Lately I have been thinking about how to recommend movies to movie watchers, purchases to shoppers, artists to music lovers. In general, if you have a bunch of items and a bunch of users, how do you figure out which items to recommend to which users?

There are many solutions to this problem. One extreme solution is to ask a movie connoisseur to learn the movie watcher's tastes, habits, lifestyle, and more. Then the movie connoisseur carefully picks out a few movies he thinks the movie watcher would enjoy. While this solution can produce incredibly personalized results, it is very time-consuming and does not scale. The solution on the opposite end of the spectrum is collaborative filtering. In collaborative filtering, you take all the existing data on which movie watchers like which movies, and feed it into an algorithm. Then you ask the algorithm to recommend movies for a movie watcher, and it produces results in a matter of milliseconds. Once set up properly, a collaborative filter recommender can produce excellent real-time recommendations, with very little human effort spent.
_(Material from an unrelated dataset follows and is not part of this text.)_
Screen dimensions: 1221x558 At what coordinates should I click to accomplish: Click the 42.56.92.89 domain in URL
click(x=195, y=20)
Collaborative filtering works in three steps:

You send the recommender engine a list of user-item preferences. For example: Johan likes Toy Story, Quyen likes The Matrix, Frida likes Pulp Fiction, etc.
The recommender engine builds itself from these preferences.
You ask the recommender engine to recommend new items to specific users. For example: show me 10 movies that I should recommend to Quyen.

For many recommenders, you can add new user-item preferences and the recommender engine will update itself in real time.
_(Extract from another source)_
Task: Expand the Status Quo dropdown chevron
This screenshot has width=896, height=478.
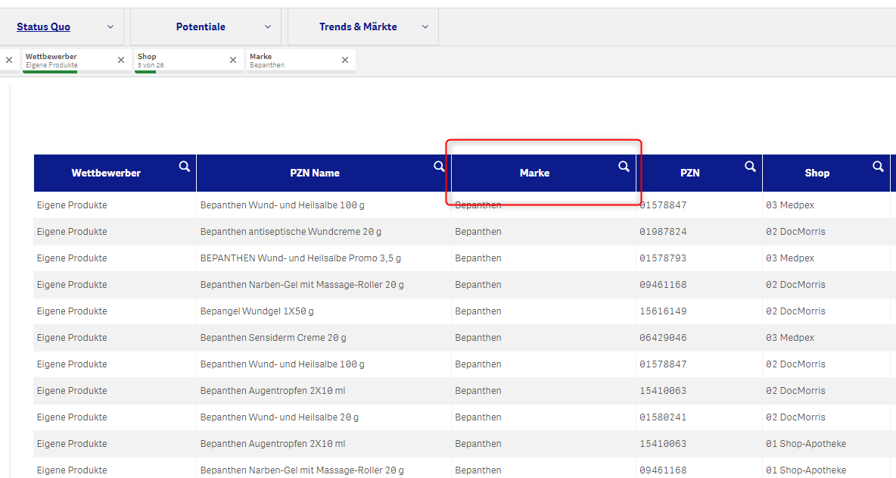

There are a few different flavors of collaborative filtering recommenders:

User-based: If I have bought 50 items on Amazon, the recommender will find other Amazon users who have also bought many of those same items. The other items that those users have bought will be recommended to me.
Item-based: If I have bought 50 items on Amazon, the recommender will go through each item and find other items that have been purchased by many users who purchased the item. These other items will be recommended to me.
Model-based: an algorithm performs some sort of dimension reduction, figures out latent factors embedded in the data, and uses those to produce recommendations. A latent factor could be as intuitive as “people who buy candles also buy picture frames”, but more often the latent factors don’t have an obvious, intuitive meaning.

User-based and item-based recommenders are very intuitive and run fast on “small” data sets (where small can mean up to 10 or 20 million user-item preferences). Model-based recommenders often produce less intuitive (but valuable) results, and can be scaled up to handle much larger data sets by distributing the computation.

Say you would like to incorporate a collaborative filtering recommender into your web application. How might you accomplish this? My tool of choice is Apache Mahout, a popular open-source library that implements scalable machine learning algorithms. More on mahout in future posts.